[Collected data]
------------

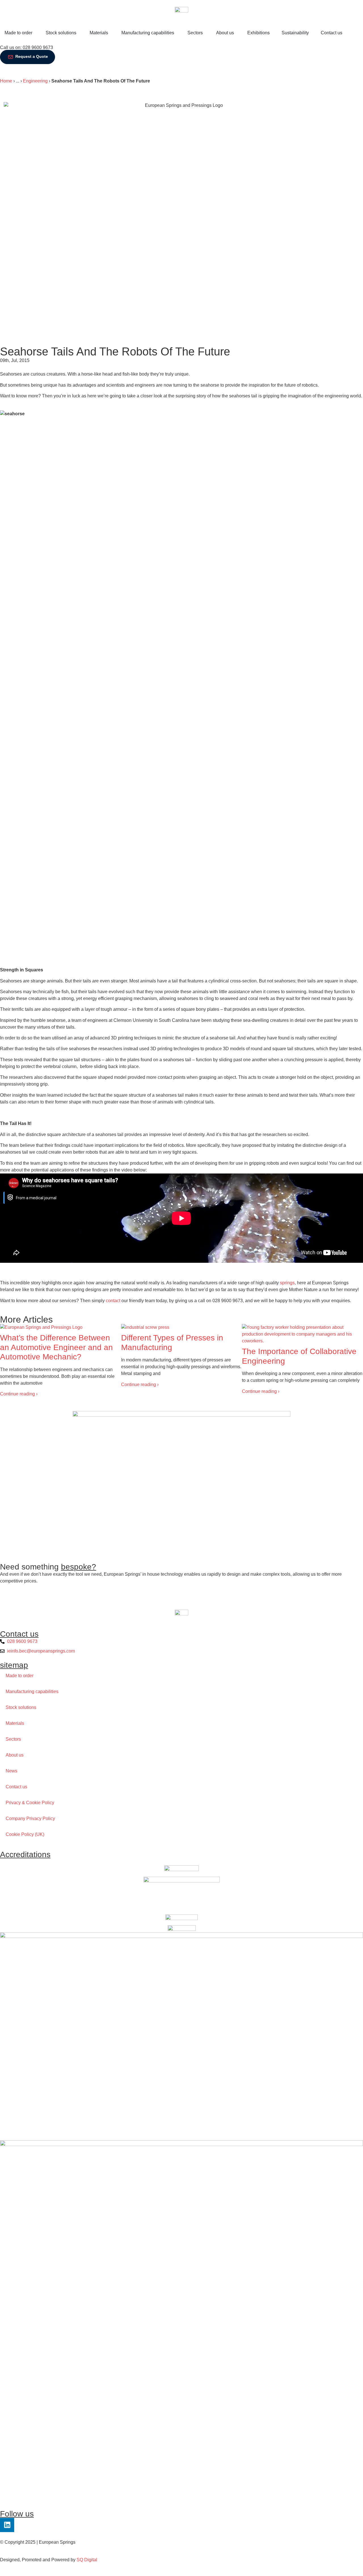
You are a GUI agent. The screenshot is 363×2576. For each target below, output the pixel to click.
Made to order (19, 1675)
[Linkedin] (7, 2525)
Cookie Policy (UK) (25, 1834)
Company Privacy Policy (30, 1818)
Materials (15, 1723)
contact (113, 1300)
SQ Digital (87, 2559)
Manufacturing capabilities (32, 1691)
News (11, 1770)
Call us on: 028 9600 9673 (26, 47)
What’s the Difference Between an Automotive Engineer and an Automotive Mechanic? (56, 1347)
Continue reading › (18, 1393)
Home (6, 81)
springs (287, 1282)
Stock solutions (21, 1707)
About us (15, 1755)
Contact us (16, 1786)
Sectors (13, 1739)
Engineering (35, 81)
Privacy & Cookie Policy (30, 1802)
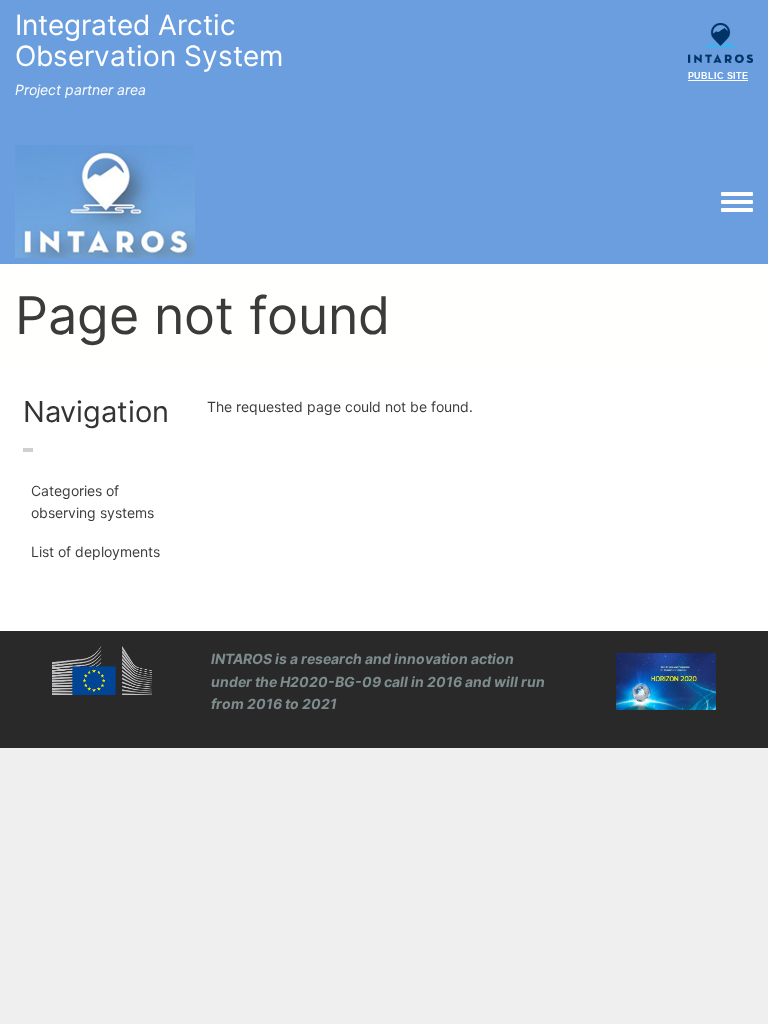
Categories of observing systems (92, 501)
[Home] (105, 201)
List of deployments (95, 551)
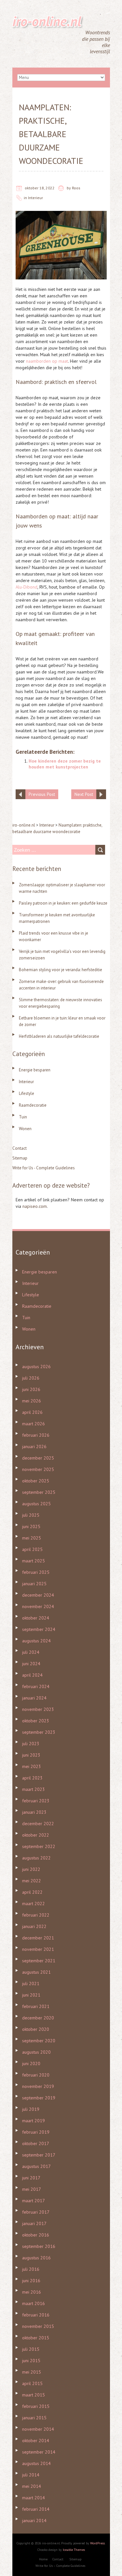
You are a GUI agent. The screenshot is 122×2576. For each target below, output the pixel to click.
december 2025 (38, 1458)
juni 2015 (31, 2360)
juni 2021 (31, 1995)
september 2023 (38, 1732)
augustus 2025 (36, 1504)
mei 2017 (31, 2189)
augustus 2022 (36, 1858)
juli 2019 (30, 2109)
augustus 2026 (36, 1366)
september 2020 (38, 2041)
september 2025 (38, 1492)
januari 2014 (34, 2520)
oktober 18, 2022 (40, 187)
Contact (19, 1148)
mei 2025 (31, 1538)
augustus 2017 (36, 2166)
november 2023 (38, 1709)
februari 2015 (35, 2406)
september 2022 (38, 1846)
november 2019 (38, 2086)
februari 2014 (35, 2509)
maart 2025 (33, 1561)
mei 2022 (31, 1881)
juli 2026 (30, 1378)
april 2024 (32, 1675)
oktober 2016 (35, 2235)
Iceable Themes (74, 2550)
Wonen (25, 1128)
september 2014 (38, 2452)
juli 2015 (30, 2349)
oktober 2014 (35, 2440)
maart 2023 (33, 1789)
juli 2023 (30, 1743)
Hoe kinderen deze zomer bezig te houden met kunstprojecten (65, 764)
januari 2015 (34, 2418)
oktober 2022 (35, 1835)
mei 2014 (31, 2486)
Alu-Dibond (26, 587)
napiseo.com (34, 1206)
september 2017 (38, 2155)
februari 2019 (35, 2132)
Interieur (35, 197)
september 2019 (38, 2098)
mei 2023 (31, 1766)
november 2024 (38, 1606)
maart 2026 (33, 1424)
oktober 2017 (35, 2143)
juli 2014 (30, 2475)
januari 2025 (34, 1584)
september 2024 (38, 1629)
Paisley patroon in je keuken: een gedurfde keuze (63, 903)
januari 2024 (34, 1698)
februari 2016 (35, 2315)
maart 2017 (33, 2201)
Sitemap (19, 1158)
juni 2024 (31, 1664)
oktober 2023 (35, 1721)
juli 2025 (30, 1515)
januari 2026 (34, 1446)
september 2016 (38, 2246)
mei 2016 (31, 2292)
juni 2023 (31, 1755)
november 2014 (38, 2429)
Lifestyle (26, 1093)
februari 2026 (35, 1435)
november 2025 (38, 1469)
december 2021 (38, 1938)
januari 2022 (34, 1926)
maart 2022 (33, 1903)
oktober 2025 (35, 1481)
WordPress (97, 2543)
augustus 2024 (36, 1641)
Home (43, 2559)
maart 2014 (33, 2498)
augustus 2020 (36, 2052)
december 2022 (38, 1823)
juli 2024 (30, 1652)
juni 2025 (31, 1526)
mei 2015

------------

The task
Reproduce each line of the records exactly, omitting any picture.

Solution to the problem
You are a GUI agent. The screenshot is 363×2576. For each target below, output the pixel to click.
Made to order (19, 1675)
[Linkedin] (7, 2525)
Cookie Policy (UK) (25, 1834)
Company Privacy Policy (30, 1818)
Materials (15, 1723)
contact (113, 1300)
SQ Digital (87, 2559)
Manufacturing capabilities (32, 1691)
News (11, 1770)
Call us on: 028 9600 9673 (26, 47)
What’s the Difference Between an Automotive Engineer and an Automotive Mechanic? (56, 1347)
Continue reading › (18, 1393)
Home (6, 81)
springs (287, 1282)
Stock solutions (21, 1707)
About us (15, 1755)
Contact us (16, 1786)
Sectors (13, 1739)
Engineering (35, 81)
Privacy & Cookie Policy (30, 1802)
Categories of observing systems (92, 501)
[Home] (105, 201)
List of deployments (95, 551)
You are a GUI agent. The screenshot is 122×2576. For each target below, output the pixel to click.
december 2025 (38, 1458)
juni 2015 (31, 2360)
juni 2021 (31, 1995)
september 2023 (38, 1732)
augustus 2025 (36, 1504)
mei 2017 (31, 2189)
augustus 2022 (36, 1858)
juli 2019 (30, 2109)
augustus 2026 (36, 1366)
september 2020 (38, 2041)
september 2025 (38, 1492)
januari 2014 (34, 2520)
oktober 18, 2022 (40, 187)
Contact (19, 1148)
mei 2025 (31, 1538)
augustus 2017 (36, 2166)
november 2023 (38, 1709)
februari 2015 (35, 2406)
september 2022 (38, 1846)
november 2019 (38, 2086)
februari 2014 (35, 2509)
maart 2025 (33, 1561)
mei 2022 (31, 1881)
juli 2026 (30, 1378)
april 2024 (32, 1675)
oktober 2016 (35, 2235)
Iceable Themes (74, 2550)
Wonen (25, 1128)
september 2014 (38, 2452)
juli 2015 (30, 2349)
oktober 2014 (35, 2440)
maart 2023 (33, 1789)
juli 2023 (30, 1743)
Hoe kinderen deze zomer bezig te houden met kunstprojecten (65, 764)
januari 2015 (34, 2418)
oktober 2022 (35, 1835)
mei 2014 (31, 2486)
Alu-Dibond (26, 587)
napiseo.com (34, 1206)
september 2017 (38, 2155)
februari 2019 (35, 2132)
Interieur (35, 197)
september 2019 (38, 2098)
mei 2023 (31, 1766)
november 2024 (38, 1606)
maart 2026 (33, 1424)
oktober 2017 (35, 2143)
juli 2014 (30, 2475)
januari 2025 (34, 1584)
september 2024 (38, 1629)
Paisley patroon in je keuken: een gedurfde keuze (63, 903)
januari 2024 (34, 1698)
februari 2016 (35, 2315)
maart 2017 (33, 2201)
Sitemap (19, 1158)
juni 2024 (31, 1664)
oktober 2023 (35, 1721)
juli 2025 (30, 1515)
januari 2026 (34, 1446)
september 2016 (38, 2246)
mei 2016 (31, 2292)
juni 2023 (31, 1755)
november 2014 (38, 2429)
Lifestyle (26, 1093)
februari 2026 (35, 1435)
november 2025 (38, 1469)
december 2021 (38, 1938)
januari 2022 (34, 1926)
maart 2022 (33, 1903)
oktober 2025 (35, 1481)
WordPress (97, 2543)
augustus 2024 (36, 1641)
Home (43, 2559)
maart 2014 (33, 2498)
augustus 2020 (36, 2052)
december 2022 (38, 1823)
juli 2024 (30, 1652)
juni 2025 (31, 1526)
mei 2015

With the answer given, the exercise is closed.